Les Cahiers du cinéma ont moins agi comme une revue que comme un manifeste — une accusation mensuelle contre le cinéma français établi et, en même temps, le fondement théorique d'une réévaluation radicale de toutes les valeurs cinématographiques. Fondée en 1951 par André Bazin, elle s'est développée sous des critiques comme François Truffaut et Jean-Luc Godard pour devenir un think tank qui n'a pas inventé le concept de cinéma d'auteur, mais l'a systématisé et en a fait une arme. La thèse centrale était brutalement simple : le réalisateur n'est pas l'artisan d'un scénario, mais un artiste qui exprime sa vision personnelle à travers la forme, le montage et la mise en scène — et cela s'applique également aux réalisateurs commerciaux comme Howard Hawks ou Alfred Hitchcock, que l'establishment critique parisien avait ignorés.
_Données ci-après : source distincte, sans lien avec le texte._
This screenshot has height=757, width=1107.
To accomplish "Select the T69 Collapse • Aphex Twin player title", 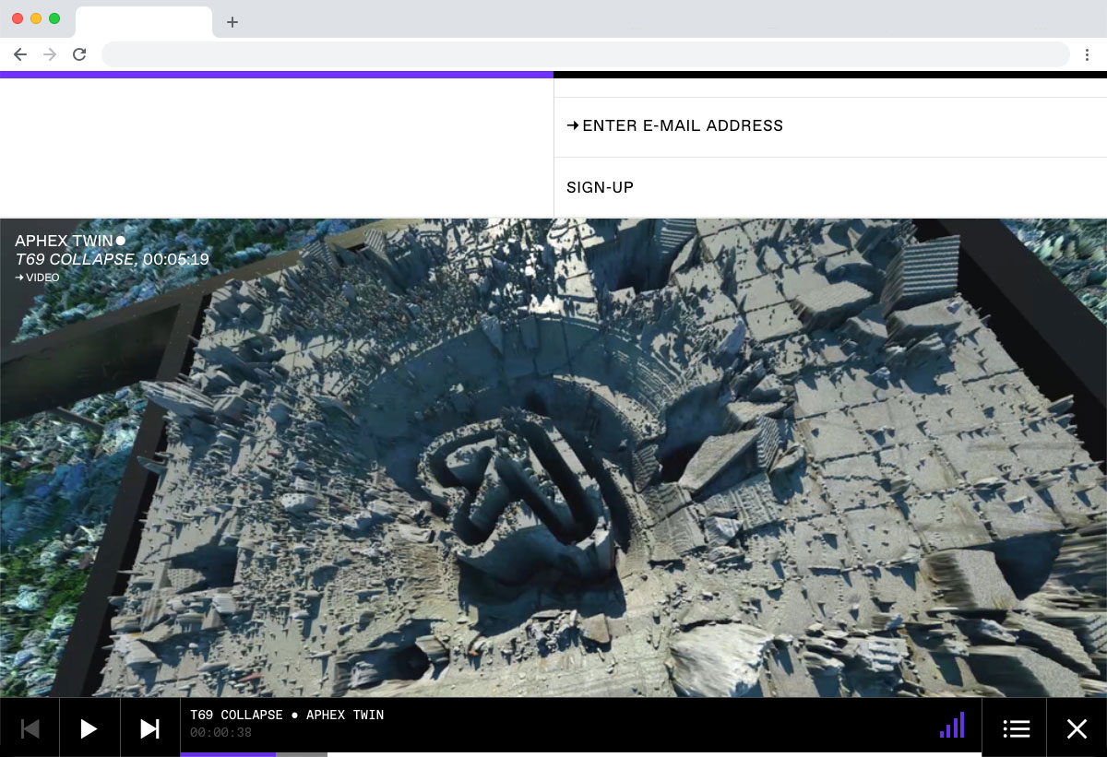I will (x=287, y=716).
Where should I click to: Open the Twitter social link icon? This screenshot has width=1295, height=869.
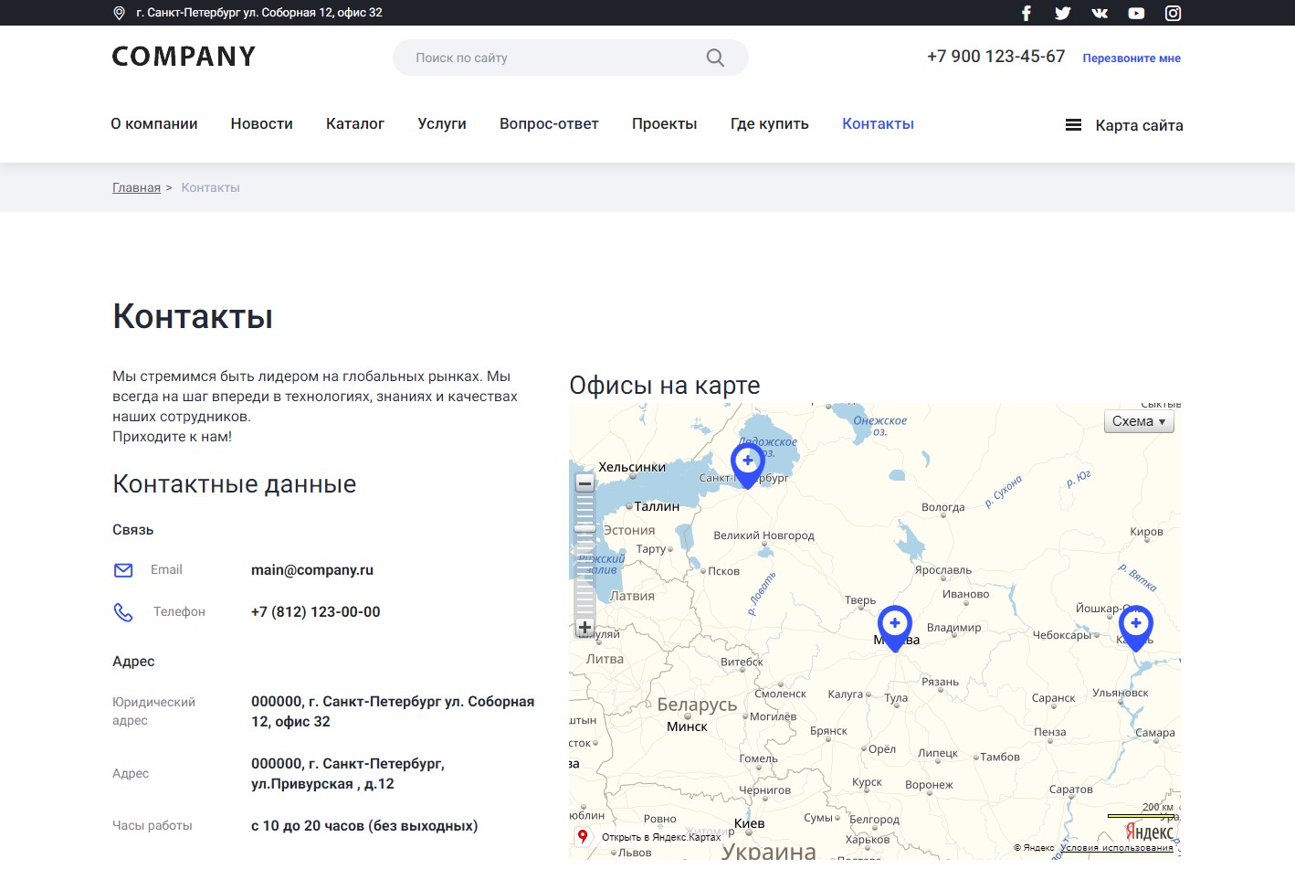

Sur le plateau et à la salle de montage, cette théorie a d'abord agi de manière imperceptible — comme un bruit de fond philosophique. Mais elle a changé la façon dont les producteurs, les scénaristes, les directeurs de la photographie définissaient leur rôle. Les critiques des Cahiers sont devenus eux-mêmes réalisateurs (Truffaut, Godard, Rivette, Rohmer) et ont tourné non pas contre le système commercial, mais à l'intérieur de celui-ci — avec des budgets plus petits, une caméra à main libre, des jump cuts, des interviews d'acteurs dans la mise en scène. Le manifeste n'existait pas sous forme écrite ; c'était une pratique. Un chef opérateur qui travaillait avec Godard comprenait immédiatement : la caméra est un carnet de notes, pas une fenêtre. Le montage n'est pas invisible — il est auteur.
Pour la pratique cinématographique d'aujourd'hui, la pensée des Cahiers signifie : traiter chaque décision de montage comme une signature d'auteur, ne pas la résoudre comme un problème technique. Chaque mouvement de caméra a du poids. Un plan statique n'est pas le cas standard, mais un choix. Quiconque travaille avec le concept de mise en scène — c'est-à-dire qui fait de la composition dans l'espace et dans le temps une forme narrative — travaille sur les bases des Cahiers. La revue elle-même existe toujours ; son autorité intellectuelle est fragmentée. Mais sa thèse centrale — que la forme est contenu, que le réalisateur s'exprime par des décisions techniques — s'est infiltrée dans l'ADN du cinéma d'auteur. Même là où plus personne ne lit les Cahiers.